Fronteras abiertas, ¿solidaridad o amenaza encubierta?
Durante décadas, la inmigración ha sido presentada como una oportunidad de enriquecimiento cultural y desarrollo económico para los países receptores. Y en muchos casos, lo ha sido. Sin embargo, cuando ocurre sin control, sin criterios claros ni políticas efectivas de integración, puede transformarse en un factor desestabilizador, con consecuencias profundas para la seguridad, la cohesión social y los valores que sostienen una nación.
Hoy presenciamos un fenómeno preocupante: ya no se trata únicamente de personas que buscan trabajo o mejores condiciones de vida. En ciertos contextos, se ha generado una expectativa de acceso inmediato a ayudas sociales, sin una exigencia real de integración ni compromiso con la cultura local, con lo que conlleva de efecto llamada. Esto provoca una sensación de desigualdad entre quienes han contribuido durante años al sistema y quienes acceden a sus beneficios sin las mismas obligaciones, generando tensiones sociales cada vez más visibles.

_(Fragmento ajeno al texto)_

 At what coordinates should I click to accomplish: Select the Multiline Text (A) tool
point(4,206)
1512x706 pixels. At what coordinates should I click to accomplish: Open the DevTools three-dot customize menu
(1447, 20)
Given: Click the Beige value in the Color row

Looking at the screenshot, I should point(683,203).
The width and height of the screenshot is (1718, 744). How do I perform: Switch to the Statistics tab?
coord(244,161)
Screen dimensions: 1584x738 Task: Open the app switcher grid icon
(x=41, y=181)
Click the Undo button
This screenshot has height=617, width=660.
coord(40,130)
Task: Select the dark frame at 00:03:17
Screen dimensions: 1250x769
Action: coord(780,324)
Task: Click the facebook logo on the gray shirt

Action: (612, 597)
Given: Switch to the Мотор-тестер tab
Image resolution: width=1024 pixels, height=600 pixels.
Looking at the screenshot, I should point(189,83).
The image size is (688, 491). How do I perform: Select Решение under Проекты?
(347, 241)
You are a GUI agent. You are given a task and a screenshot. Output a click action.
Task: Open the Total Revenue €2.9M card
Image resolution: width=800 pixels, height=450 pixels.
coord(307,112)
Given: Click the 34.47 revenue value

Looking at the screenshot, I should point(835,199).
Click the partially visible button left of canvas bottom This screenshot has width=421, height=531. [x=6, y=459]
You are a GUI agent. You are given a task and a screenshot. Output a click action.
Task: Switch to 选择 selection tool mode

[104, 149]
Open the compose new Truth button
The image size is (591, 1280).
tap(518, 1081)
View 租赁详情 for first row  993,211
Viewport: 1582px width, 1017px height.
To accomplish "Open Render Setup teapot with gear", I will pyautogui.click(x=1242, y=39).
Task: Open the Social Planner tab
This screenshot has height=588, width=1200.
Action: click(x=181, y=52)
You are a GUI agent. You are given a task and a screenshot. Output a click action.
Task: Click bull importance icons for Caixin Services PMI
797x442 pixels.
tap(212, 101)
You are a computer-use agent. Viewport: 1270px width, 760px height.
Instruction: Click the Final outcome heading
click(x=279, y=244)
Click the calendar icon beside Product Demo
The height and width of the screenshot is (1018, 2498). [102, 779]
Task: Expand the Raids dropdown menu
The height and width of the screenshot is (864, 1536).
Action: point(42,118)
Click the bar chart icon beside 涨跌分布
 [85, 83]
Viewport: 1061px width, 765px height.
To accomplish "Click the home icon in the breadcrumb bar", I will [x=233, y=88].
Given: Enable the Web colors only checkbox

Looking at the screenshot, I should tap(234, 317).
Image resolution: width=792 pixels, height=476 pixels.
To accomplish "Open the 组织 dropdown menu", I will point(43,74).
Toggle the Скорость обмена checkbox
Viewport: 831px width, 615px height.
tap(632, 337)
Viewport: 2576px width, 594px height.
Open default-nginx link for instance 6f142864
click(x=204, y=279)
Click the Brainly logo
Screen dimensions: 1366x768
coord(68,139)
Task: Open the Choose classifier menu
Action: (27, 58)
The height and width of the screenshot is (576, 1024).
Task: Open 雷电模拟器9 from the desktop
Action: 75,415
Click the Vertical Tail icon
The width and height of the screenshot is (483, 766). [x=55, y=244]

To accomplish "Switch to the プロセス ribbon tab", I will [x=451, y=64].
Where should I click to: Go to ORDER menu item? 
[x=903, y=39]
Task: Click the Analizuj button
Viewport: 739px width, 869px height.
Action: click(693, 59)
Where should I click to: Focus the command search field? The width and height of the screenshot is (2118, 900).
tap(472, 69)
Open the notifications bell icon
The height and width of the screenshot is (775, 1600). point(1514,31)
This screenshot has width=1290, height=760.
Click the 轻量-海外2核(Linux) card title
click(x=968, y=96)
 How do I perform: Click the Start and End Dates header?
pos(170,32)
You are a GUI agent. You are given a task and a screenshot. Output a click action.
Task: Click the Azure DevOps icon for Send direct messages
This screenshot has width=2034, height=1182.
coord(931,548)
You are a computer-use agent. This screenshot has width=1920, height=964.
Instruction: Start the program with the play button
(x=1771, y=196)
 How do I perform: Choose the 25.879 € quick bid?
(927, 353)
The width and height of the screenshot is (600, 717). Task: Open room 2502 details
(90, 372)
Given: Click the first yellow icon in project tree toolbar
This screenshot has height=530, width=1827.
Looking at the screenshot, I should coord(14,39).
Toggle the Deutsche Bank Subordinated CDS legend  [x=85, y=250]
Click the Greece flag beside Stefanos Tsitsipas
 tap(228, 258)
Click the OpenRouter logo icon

Pero el problema va más allá del plano económico. La inmigración masiva y no regulada modifica el rostro de ciudades enteras. En algunos barrios de grandes urbes europeas (y cada vez más en nuestras propias ciudades) la convivencia se resiente. Surgen focos de tensión donde la adaptación cultural es escasa o nula, y donde se impone una forma de vida ajena, cuando no abiertamente contraria, a los principios democráticos y libertades individuales que definen a las sociedades occidentales.
Los ejemplos están a la vista: zonas en París, Bruselas o Londres donde la integración ha fracasado, y donde la presencia del Estado de derecho es débil. Convertir aeropuertos en alojamientos improvisados o no poder ofrecer vivienda asequible a los propios ciudadanos mientras se mantiene una política de puertas abiertas es una contradicción difícil de justificar. La solidaridad mal entendida puede terminar generando exclusión y conflictos.
Aún más preocupante es el aumento de delitos violentos cometidos por jóvenes inmigrantes, a menudo provenientes de entornos donde el respeto a la mujer, la libertad religiosa o la diversidad de pensamiento no son valores predominantes. No se trata de criminalizar a colectivos enteros, sino de reconocer que existen riesgos cuando no se filtra ni orienta adecuadamente la llegada de personas desde culturas profundamente distintas, que, por razones que todos intuyen, no emigran entre ellos.
Europa no puede permitirse ignorar esta realidad por temor a ser acusada de intolerancia. Proteger nuestras leyes, nuestros valores democráticos y nuestra identidad cultural no es una expresión de odio, sino de responsabilidad. La solidaridad no puede ser ingenua ni desprovista de límites. A fe de ser tachado de xenófobo, diré que la inmigración de países de habla hispana, con raíces culturales y religiosas afines, no provoca esta incertidumbre y sensación de invasión intercultural actual. Debemos ser acogedores, generosos y respetuosos con quienes vengan a aportar y a convivir con las mismas normas y valores de la sociedad que hemos construido. También debemos ser solidarios con esos otros que intentan huir de tiranías, guerras y conflictos. Pero todo bajo un límite regulado y controlado. Vean si no el turismo invasor en ciertos lugares de España, llega un momento que resulta más perjuicio que beneficio; así ocurrirá con la inmigración descontrolada, muy pronto no sabremos ponerle límite y solución. Mal para ellos, mal para nosotros.
Por eso, resulta urgente una política migratoria firme, basada en el respeto a la legalidad, la exigencia de integración real y la defensa innegociable de los principios que han hecho de Europa un espacio de libertad, igualdad y progreso. Abrir las puertas sin control es ceder el futuro a quienes podrían no compartir ni respetar esos mismos valores. Y una nación que no defiende su identidad acaba por diluirla e incluso destruirla.
España es un país de emigrantes, por eso mismo debemos ser solidarios con quienes vengan aquí, pero nuestro firme compromiso solidario no puede convertirnos en mojigatos estúpidos. Debemos proteger nuestras fronteras, no hacerlo sería como vivir en casa sin puertas, ventanas y cerradura. ¿Por qué cierran con llave su puerta? Pues eso.